Tony Geist, On Translating Poetry: Treading the Line between the Excessively Literal and the Excessively Liberal

Submitted by Casey Colvin on
Professor Tony Geist

The academic year’s first Translation Studies Colloquium, sponsored by the Simpson Center for the Humanities,  was held on October 29th, 2021 virtually, via Zoom.  In this well-attended talk, Professor Geist contextualized translation as a collaborative process evidenced in his classrooms, offering both theoretical framing and practical strategies for doing and teaching translation. He shared with the audience his experience in teaching contemporary Latin American and Spanish poets and talked about the role of poetry in different cultures. 

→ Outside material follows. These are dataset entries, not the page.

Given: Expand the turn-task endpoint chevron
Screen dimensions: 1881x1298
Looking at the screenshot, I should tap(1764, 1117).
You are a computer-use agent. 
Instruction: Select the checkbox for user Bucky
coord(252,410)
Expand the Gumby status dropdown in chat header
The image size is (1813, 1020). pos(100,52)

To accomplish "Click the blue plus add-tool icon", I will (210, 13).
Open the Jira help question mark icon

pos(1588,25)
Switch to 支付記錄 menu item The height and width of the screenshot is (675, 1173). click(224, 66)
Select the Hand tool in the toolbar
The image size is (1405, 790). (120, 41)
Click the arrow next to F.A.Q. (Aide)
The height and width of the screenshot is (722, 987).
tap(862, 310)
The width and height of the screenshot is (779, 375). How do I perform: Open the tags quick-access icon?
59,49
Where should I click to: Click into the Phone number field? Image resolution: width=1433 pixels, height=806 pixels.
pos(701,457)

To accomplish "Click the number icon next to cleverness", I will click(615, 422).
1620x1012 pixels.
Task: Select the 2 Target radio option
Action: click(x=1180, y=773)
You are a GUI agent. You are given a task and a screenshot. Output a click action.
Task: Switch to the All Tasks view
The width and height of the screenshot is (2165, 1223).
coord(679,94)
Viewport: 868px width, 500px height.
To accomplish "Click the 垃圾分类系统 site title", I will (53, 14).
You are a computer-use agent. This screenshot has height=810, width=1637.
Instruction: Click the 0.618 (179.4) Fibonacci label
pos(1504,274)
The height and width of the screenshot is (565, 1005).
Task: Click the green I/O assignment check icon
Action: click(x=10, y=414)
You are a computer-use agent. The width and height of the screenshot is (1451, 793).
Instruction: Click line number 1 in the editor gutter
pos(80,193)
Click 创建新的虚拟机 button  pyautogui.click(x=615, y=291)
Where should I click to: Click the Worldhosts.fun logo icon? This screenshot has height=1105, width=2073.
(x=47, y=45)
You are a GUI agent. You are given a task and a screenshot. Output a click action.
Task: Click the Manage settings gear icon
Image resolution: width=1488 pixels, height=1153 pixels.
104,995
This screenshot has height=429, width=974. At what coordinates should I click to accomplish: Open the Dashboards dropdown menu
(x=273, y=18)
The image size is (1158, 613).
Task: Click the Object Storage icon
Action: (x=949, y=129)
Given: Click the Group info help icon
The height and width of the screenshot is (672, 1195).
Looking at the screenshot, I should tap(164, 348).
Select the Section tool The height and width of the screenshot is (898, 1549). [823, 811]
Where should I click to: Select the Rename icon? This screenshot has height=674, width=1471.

Geist explained the process of his translation course, wherein students are grouped by interests and complementary skill sets, maximizing the power of collaboration. Geist shared the process in which he introduces each poet and their work, and then students are assigned their poems. As students progress through their translations, they share their work with the  authors who, in turn, respond personally to the students’ translation, giving suggestions, clarification and encouragement. Oftentimes an ongoing conversation develops between the poets and students, negotiating the meaning within the poems. The course culminates in a final class in which the students, the professor and the poets gather together for a recital of the works and their translations, with a discussion that follows. 

When asked “Why poetry?” Geist answered that because many American students not only do not like poetry but are often afraid of it is precisely why he has them translate it. By working through each poem line by line and word by word, they begin to lose their fear of it.

At the end of his presentation, Geist shared with the audience examples of his own translations of poems from the book Roma, peligro para caminantes / Rome, pedestrians beware / Roma, Pericolo per i viandanti. 

Geist’s presentation was followed by a lively Q and A.

Anthony Geist is Professor of Spanish and Comparative Literature. His publications center modernism and postmodernism in twentieth-century peninsular poetry, including La poética de la generación del 27 y las revistas literarias: De la vanguardia al compromiso, Modernism and its Margins: Reinscribing Cultural Modernity from Spain and Latin America, Jorge Guillén: The Poetry and the Poet, and the edition of the Obra poética de Julio Vélez.